@SouthieDanimal
I love horror movies, so I'm watching one a day in October. There's no rhyme or reason to the flicks I'm watching. Some I've never seen, some I have. Join the discussion on Twitter with #31Movies31Days
Day 25: V/H/S (2012)
Day 26: V/H/S/2 (2013)
Day 27: V/H/S Viral (2014)
Director: A buncha different folk
Starring: A buncha other, different folk
Anthology movies are alway an uneven affair. It's their nature. Different writers, actors and directors for each vignette are gonna give you different shifts in tone & talent. These VHS movies are the perfect example of this.
These flicks consist of 4-5 different short, horror movies with a wraparound story that tries to tie everything in together. Right off the bat, I'll let ya know, the wraparound segments are the weakest parts of all three of these movies. I understand the reasoning for these creators to want this to be all part of some grand mythology, but the wraparound plots are so thin, they're pointless. They exist just to link together these other, longer movies, but they're pretty pointless and not scary.
From the original, the best segment is the first, Amateur Night. A couple bros go out to get chicks. But one of the ladies is a bit...off. They do a good deal of making this obviously dangerous girl really creepy. She stares off to the side and says little but "I like you." When she finally goes through her change, it's predictable but effective. She's a fine movie monster, and always seemed to be a threat. The other segments in this one are meh, but the final one, simply titled, 10/31/98, is an old school, haunted house-like segment. Barebones effects and genuine scares abound in this tale.
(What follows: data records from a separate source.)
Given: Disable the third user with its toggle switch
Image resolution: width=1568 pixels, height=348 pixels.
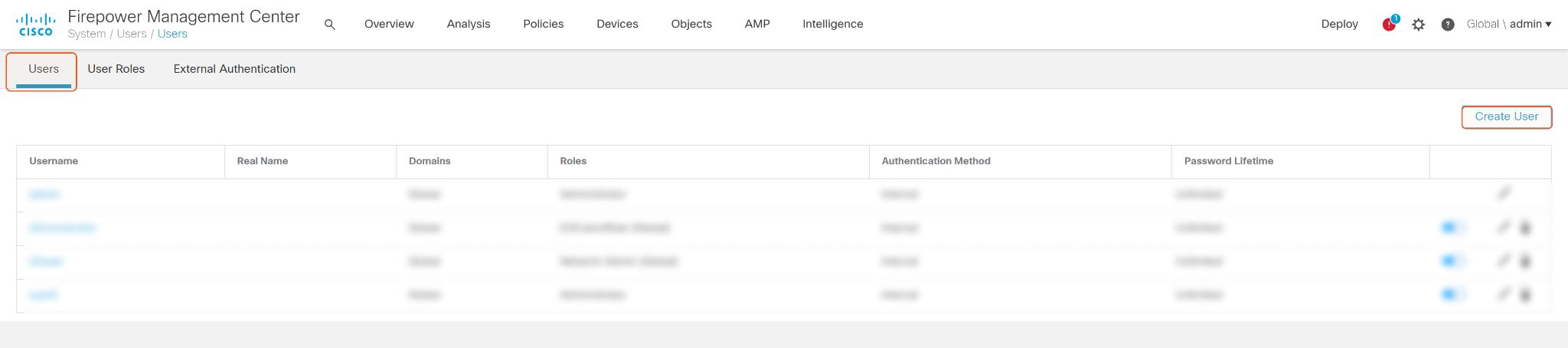Looking at the screenshot, I should (1452, 261).
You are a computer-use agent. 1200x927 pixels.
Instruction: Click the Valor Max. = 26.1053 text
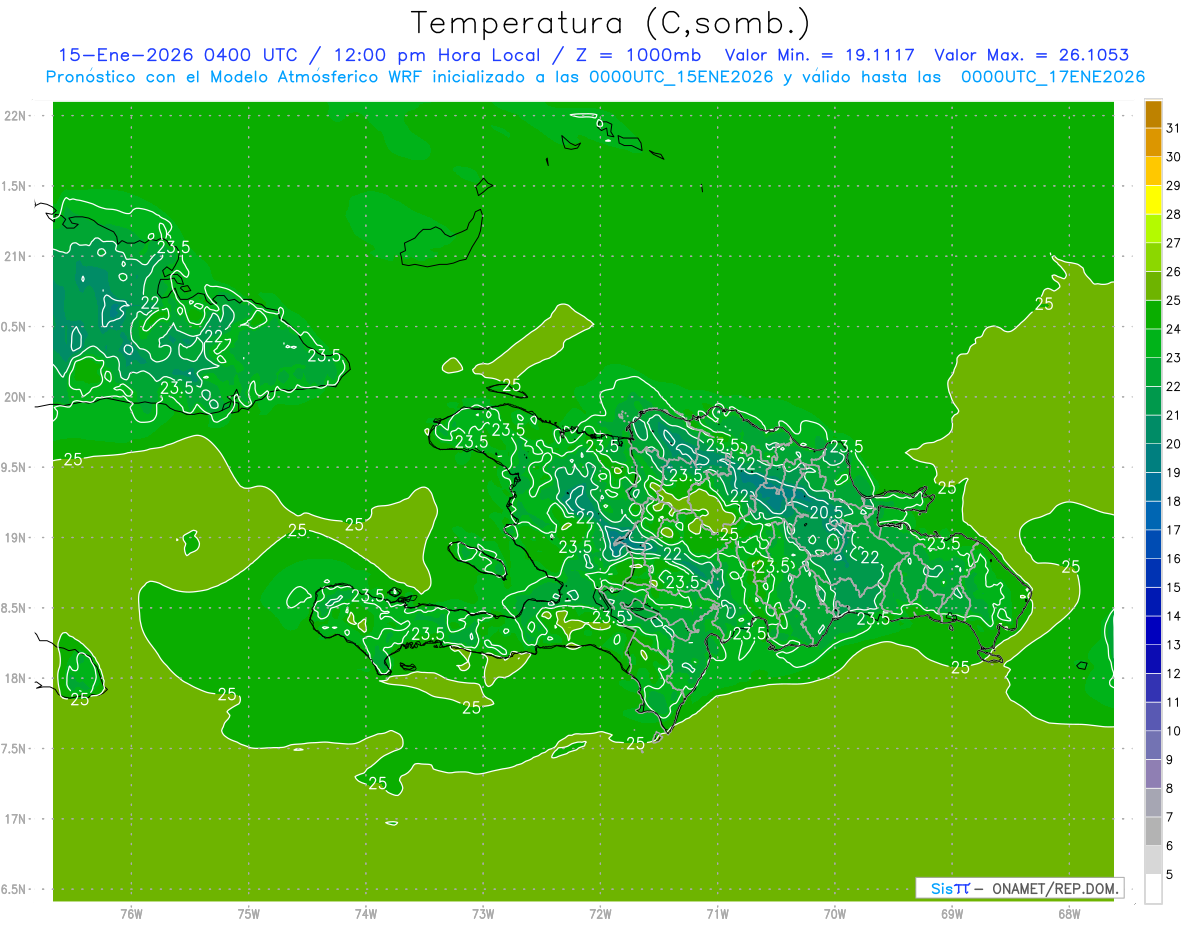pos(1031,55)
Part two is probably the best of the three films, with the highlight being the middle segment, Safe Haven. Quite frankly, one of the oddest horror sequences I've seen. It's about a documentary team heading into a cult community to shoot some of their weird activities. What they see is clearly more than they bargained for. Watching this bustling, living cult group seems almost like it is an actual documentary. And it's fucking creepy. The way the actors in the cult behave, I swear it wasn't acting. They all seemed to actually be in a cult, loving their glorious leader. I was so creeped out, I found myself wanting more. I wish this segment was longer, and focused on the weird lives of these cult people. Once the story really gets going, it's way scary, and the final revelation, though truly far fetched, had me on the edge of my seat, waiting to see what the hell was actually going on.
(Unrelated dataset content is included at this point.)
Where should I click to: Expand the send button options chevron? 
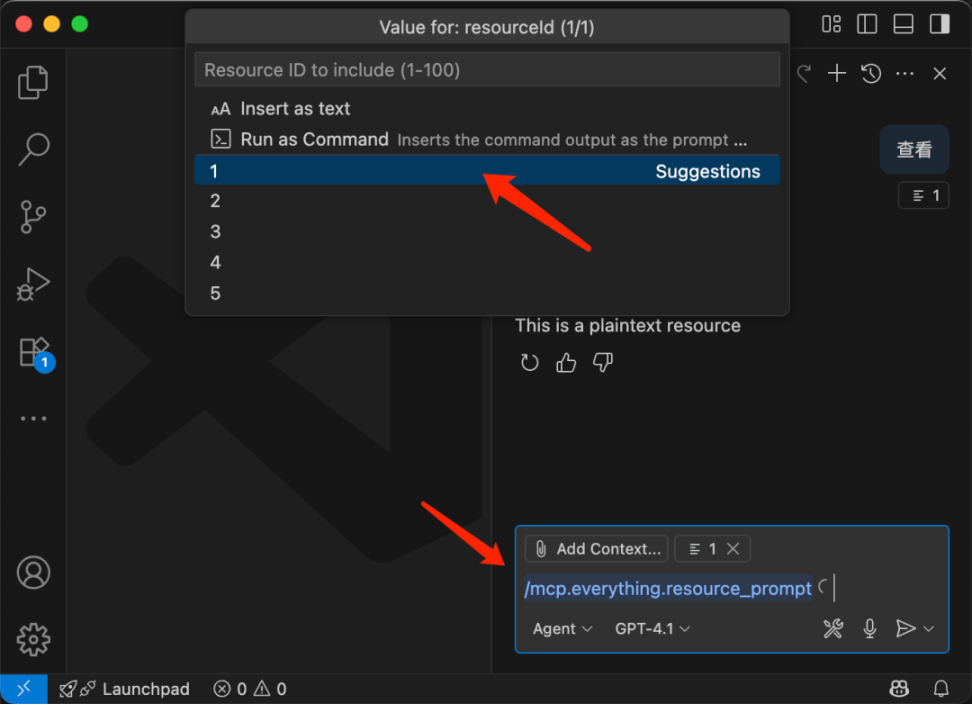tap(930, 629)
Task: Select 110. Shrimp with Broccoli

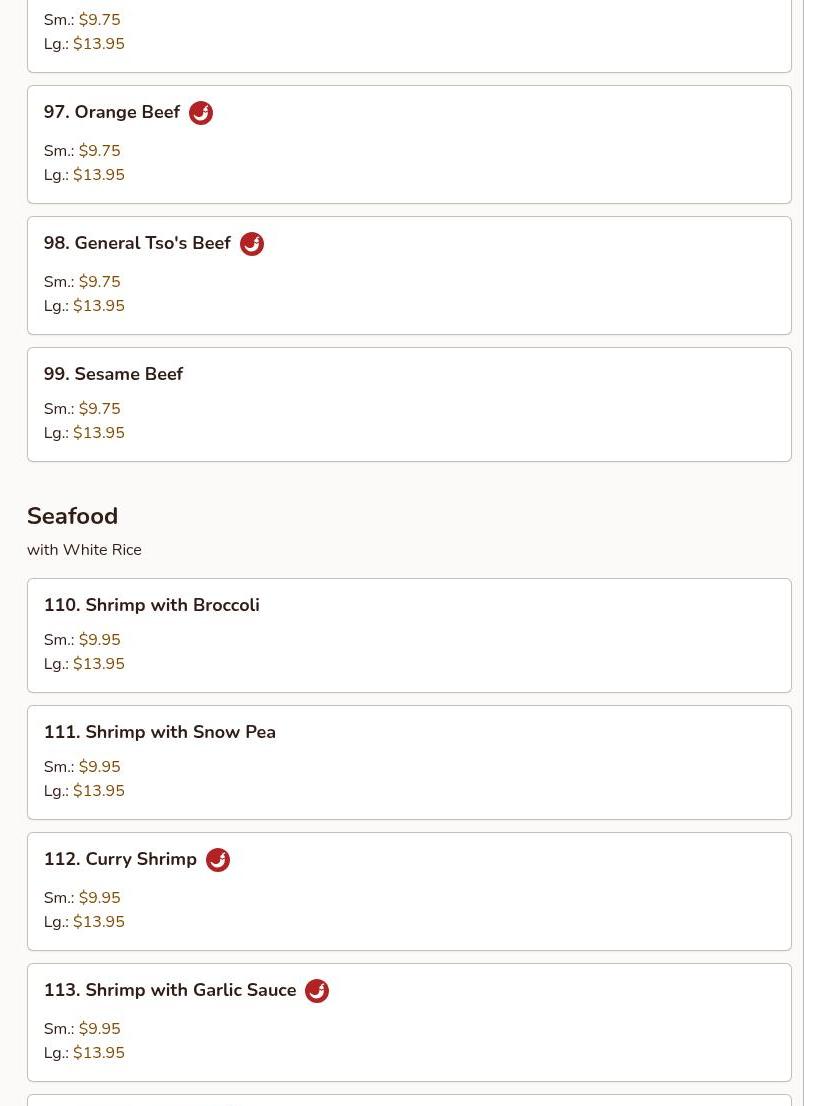Action: [151, 605]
Easily the worst of the three, Viral shows a dramatic shift in tone, as it's shown more as YouTube generation, selfish teen-type recordings of a bunch of characters no one could possibly like, with the exception of the first segment, Dante the Great. Dante's a down-on-his-luck magician until he buys an old cloak that once belonged to Houdini. The special effects in this one are pretty damn good for a low budget flick, and I totally loved the Dante character. To see him go from sad sack to top magician and then a supernatural fall from grace was all told in a convincing fashion in about 23 minutes. The rest of this entry is pretty forgettable, though there is a segment with a killer vagina (Yeah, try not to watch this now).
THE GOOD: I like anthologies, and even if a particular episode isn't good, you know it's short enough that you're getting something new in a few minutes. The posters are cool designs.
THE BAD: There's plenty of it in these movies. Bad acting, bad effects, annoying VCR-like tracking on all the tapes. Yeah it's a stylistic thing, but it gets very old quickly.
THE DUMB: Because the segments are so short, the characters make some truly inexplicable decisions. The directors are trying to go from point A to B super quick, but for chrissake, no one is walking into a sewer of skeletons or a forest with noticeable zombies or into an ALIEN INVASION ever. It just doesn't happen.
SHIT OR HIT: A little bit of both. Like I said, they're gonna be hit or miss based on the anthology format. There's more misses than hits, but they're worth your time.